_Work required_
Could you copy all of the records below exactly as they appear?

:: Data provided

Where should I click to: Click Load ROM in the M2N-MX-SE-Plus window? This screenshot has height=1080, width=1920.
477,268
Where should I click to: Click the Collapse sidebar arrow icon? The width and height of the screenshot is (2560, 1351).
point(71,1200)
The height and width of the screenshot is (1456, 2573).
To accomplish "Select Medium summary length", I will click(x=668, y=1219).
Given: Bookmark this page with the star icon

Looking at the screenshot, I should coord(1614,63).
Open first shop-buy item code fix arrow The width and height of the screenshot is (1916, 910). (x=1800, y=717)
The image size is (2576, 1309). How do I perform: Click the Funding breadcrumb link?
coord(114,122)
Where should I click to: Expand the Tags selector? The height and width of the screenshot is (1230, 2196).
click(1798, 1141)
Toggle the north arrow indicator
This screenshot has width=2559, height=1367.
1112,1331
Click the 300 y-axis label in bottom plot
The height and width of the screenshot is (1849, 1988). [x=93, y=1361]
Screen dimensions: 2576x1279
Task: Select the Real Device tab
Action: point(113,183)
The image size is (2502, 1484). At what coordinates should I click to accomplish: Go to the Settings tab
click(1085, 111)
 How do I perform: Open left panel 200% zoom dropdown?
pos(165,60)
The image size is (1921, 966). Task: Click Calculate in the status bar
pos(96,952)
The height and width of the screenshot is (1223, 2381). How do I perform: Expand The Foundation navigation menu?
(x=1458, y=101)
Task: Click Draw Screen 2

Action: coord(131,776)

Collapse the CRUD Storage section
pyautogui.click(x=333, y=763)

::::

_Output_
Where should I click to: Click Load ROM in the M2N-MX-SE-Plus window? This screenshot has height=1080, width=1920.
477,268
Where should I click to: Click the Collapse sidebar arrow icon? The width and height of the screenshot is (2560, 1351).
point(71,1200)
The height and width of the screenshot is (1456, 2573).
To accomplish "Select Medium summary length", I will click(x=668, y=1219).
Given: Bookmark this page with the star icon

Looking at the screenshot, I should coord(1614,63).
Open first shop-buy item code fix arrow The width and height of the screenshot is (1916, 910). (x=1800, y=717)
The image size is (2576, 1309). How do I perform: Click the Funding breadcrumb link?
coord(114,122)
Where should I click to: Expand the Tags selector? The height and width of the screenshot is (1230, 2196).
click(1798, 1141)
Toggle the north arrow indicator
This screenshot has width=2559, height=1367.
1112,1331
Click the 300 y-axis label in bottom plot
The height and width of the screenshot is (1849, 1988). [x=93, y=1361]
Screen dimensions: 2576x1279
Task: Select the Real Device tab
Action: point(113,183)
The image size is (2502, 1484). At what coordinates should I click to accomplish: Go to the Settings tab
click(1085, 111)
 How do I perform: Open left panel 200% zoom dropdown?
pos(165,60)
The image size is (1921, 966). Task: Click Calculate in the status bar
pos(96,952)
The height and width of the screenshot is (1223, 2381). How do I perform: Expand The Foundation navigation menu?
(x=1458, y=101)
Task: Click Draw Screen 2

Action: coord(131,776)

Collapse the CRUD Storage section
pyautogui.click(x=333, y=763)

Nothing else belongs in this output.